AIM OF THE TASK: Return word for word the part of the records that opens with the line containing "Given: Open the" and closes with the line containing "Looking at the", and leave the pictures out of your answer.

* Start MATERIAL PROVIDED *

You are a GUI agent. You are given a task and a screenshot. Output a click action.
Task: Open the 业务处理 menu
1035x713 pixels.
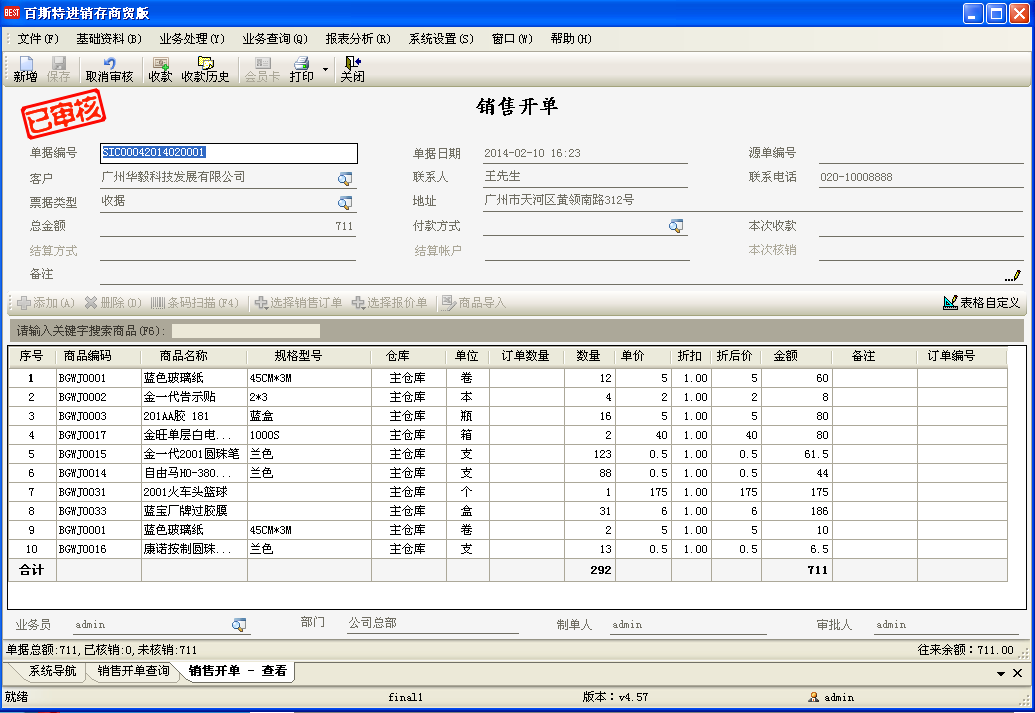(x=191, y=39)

* End MATERIAL PROVIDED *
* Start MATERIAL PROVIDED *

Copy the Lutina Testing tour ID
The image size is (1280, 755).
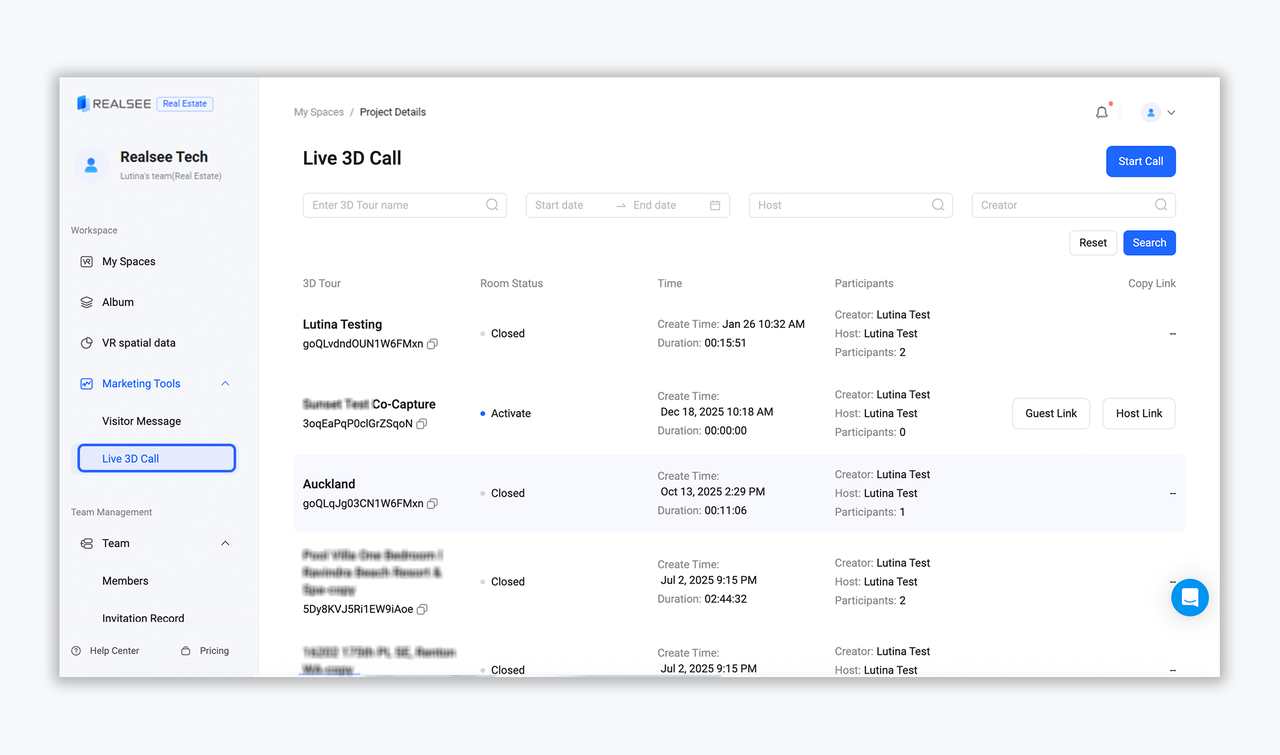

* End MATERIAL PROVIDED *
* Start MATERIAL PROVIDED *

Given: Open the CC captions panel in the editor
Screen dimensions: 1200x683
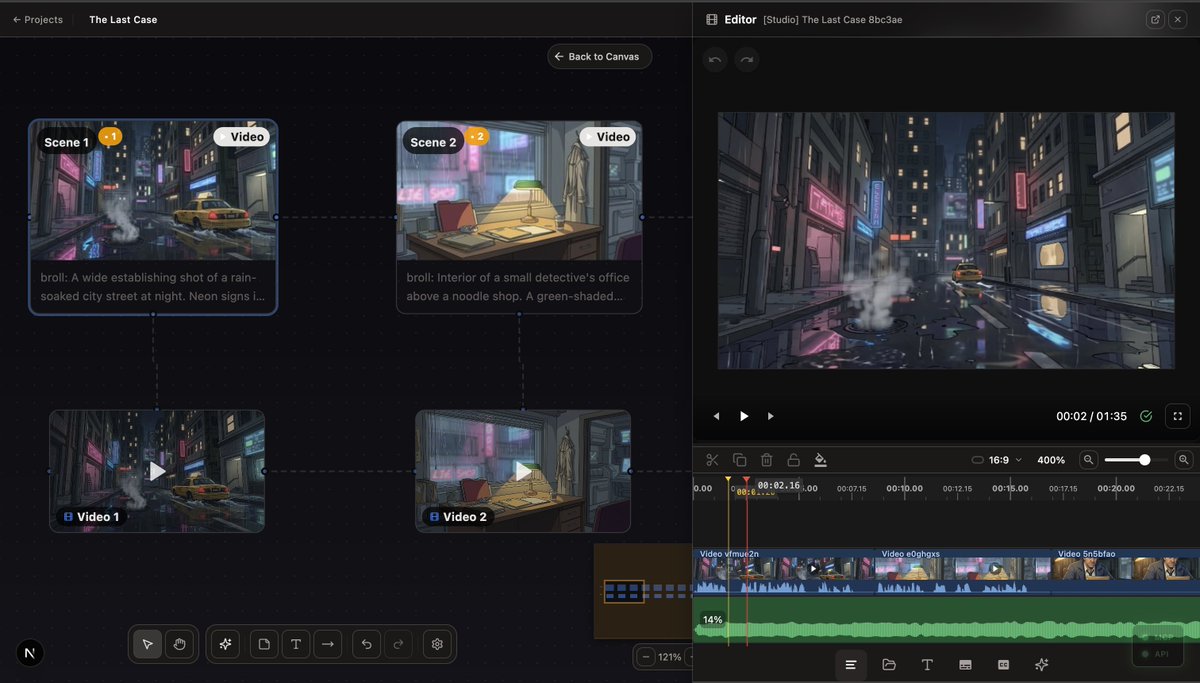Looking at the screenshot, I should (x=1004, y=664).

* End MATERIAL PROVIDED *

ANSWER TO THIS PROBLEM:
Given: Open the CC captions panel in the editor
Screen dimensions: 1200x683
Looking at the screenshot, I should (x=1004, y=664).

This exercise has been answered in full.